[Stored data]
* begin *

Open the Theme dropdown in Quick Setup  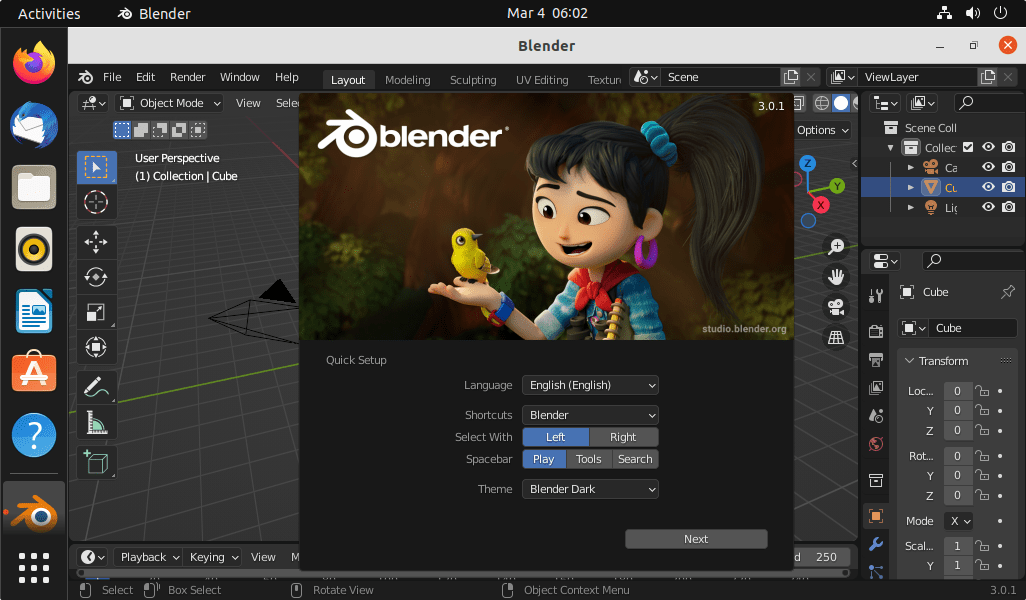point(590,489)
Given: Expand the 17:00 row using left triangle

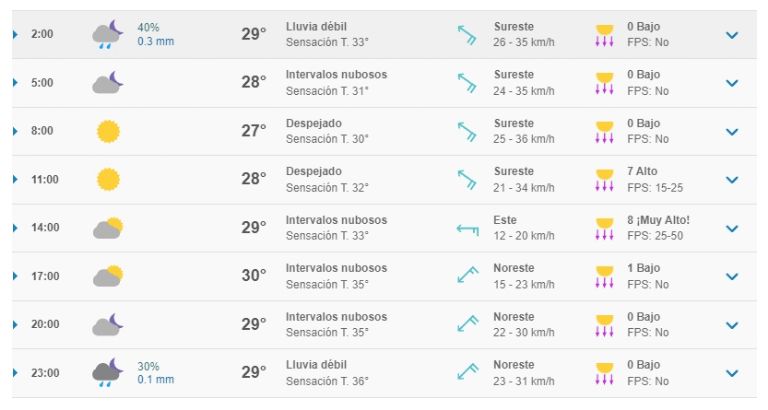Looking at the screenshot, I should tap(15, 276).
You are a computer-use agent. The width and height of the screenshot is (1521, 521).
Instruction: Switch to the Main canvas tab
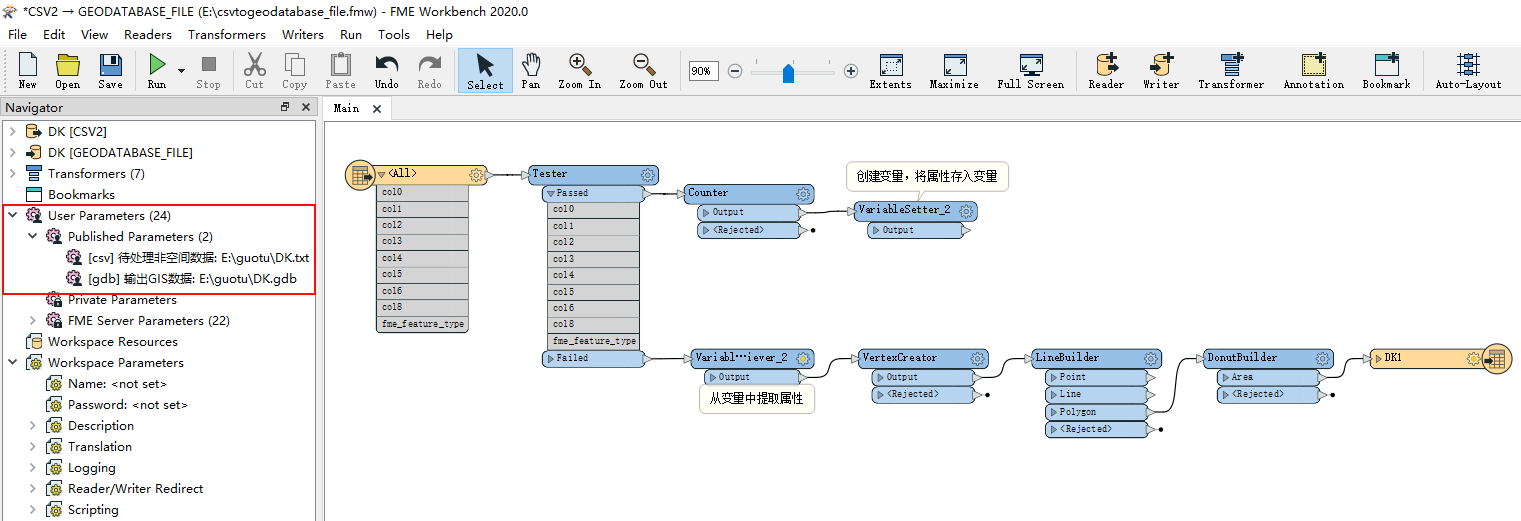[346, 108]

* end *

Could you print the material word for word, from the line with "Given: Expand the" through the last line, both included, and leave the pictures out?

## SOLVED PROBLEM
Given: Expand the 17:00 row using left triangle

Looking at the screenshot, I should tap(15, 276).
You are a computer-use agent. The width and height of the screenshot is (1521, 521).
Instruction: Switch to the Main canvas tab
[346, 108]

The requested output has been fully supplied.